Recipe: Provolone

Provolone is a “pulled” cheese, like mozzarella. It is also traditionally smoked, in the original Italian style. But today most provolone is generally made much milder and less overpowering.



  • 1 gallon pasteurized whole milk
  • 1 packet thermophilic starter
  • 1/4 tsp. lipase powder dissolved in 1/4 cup cool water
  • 1/4 tsp. liquid rennet dissolved in 1/4 tsp. cool water
  • 2 Lbs. cheese salt
  • 1 gallon cold water


  1. Heat the milk to 97°F.
  2. Add the starter and mix in well, using a cheese spoon in up-and-down motions, for 1 full minute. Cover the milk and allow to ripen undisturbed for 1 hour, continuing to maintain the temperature at 97°F.
  3. Add the dissolved lipase mixture, and mix in well. Allow the milk to rest for 10 minutes.
  4. Add the diluted rennet and stir it in well using the same up-and-down motions used for incorporating the starter, continuing to stir for 1 full minute. Cover and let the milk set for 20 minutes, undisturbed.
  5. Once there is a clean break, cut the curds into 3/8-inch cubes. Allow the cut curds to rest for 10 minutes after cutting.
  6. Begin heating the curds while stirring them very gently, bringing the temperature up only 2°F per minute until the temperature reaches 144°F. Turn off the heat and allow the curds to sit for 15 minutes.
  7. Scoop all the curds out of the whey and place them into a clean colander, then set that colander over the pot of warm whey to help keep the temperature of the curds up to at least 105°F while they rest for 30 more minutes.
  8. Take a small piece of curd and dip it into clean water that has been heated to 180°F . Pull it a bit, and if it does not stretch, place it back into the colander and try again every 15 minutes until it does. (This can take a long time, so be patient.) Once the curd stretches smooth and shiny, start cutting the curd into 1-inch slices and placing them into the hot water. Let them sit in the water until all of them stretch easily.
  9. Using gloved hands, stretch the curds, and form the entire mass into a large ball. Begin to shape the ball into a jug shape, with one end smaller than the rest. At the top, where the opening of the jug would be, make a small indention and being working the curd up the neck of the jug shape and into the indention. If the curd gets hard to work with, dip it back into the hot water.
  10. After working the cheese, place it in a bowl of ice water. Meanwhile, make a brine using 2 pounds of salt mixed into 1 gallon of water, and chill it.
  11. Take the cheese out of the ice water and place it into the brine, and leave it to soak for 2 hours.
  12. Take the cheese out of the brine and pat dry using paper towels. Tie a cord around the small end of the cheese and hang in the ripening area, such as a cellar or refrigerator, for 2 to 12 months, or until you are ready to eat it. (This cheese may be cold-smoked before hanging, if desired.

- **Data extract**:

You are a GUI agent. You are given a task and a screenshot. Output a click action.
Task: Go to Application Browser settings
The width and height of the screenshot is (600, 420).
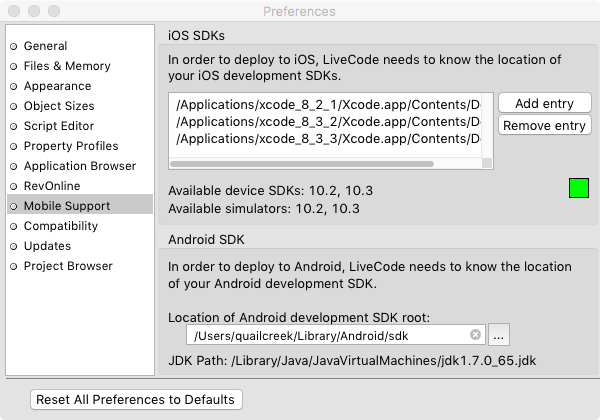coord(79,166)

- **Exercise directions**:
Copy the provolone recipe from "6. Begin heating the" through "them stretch easily.", renaming "colander" as "strainer" everywhere it occurs in that span. Work from the provolone recipe alone.

- **Answer to this problem**:
6. Begin heating the curds while stirring them very gently, bringing the temperature up only 2°F per minute until the temperature reaches 144°F. Turn off the heat and allow the curds to sit for 15 minutes.
  7. Scoop all the curds out of the whey and place them into a clean strainer, then set that strainer over the pot of warm whey to help keep the temperature of the curds up to at least 105°F while they rest for 30 more minutes.
  8. Take a small piece of curd and dip it into clean water that has been heated to 180°F . Pull it a bit, and if it does not stretch, place it back into the strainer and try again every 15 minutes until it does. (This can take a long time, so be patient.) Once the curd stretches smooth and shiny, start cutting the curd into 1-inch slices and placing them into the hot water. Let them sit in the water until all of them stretch easily.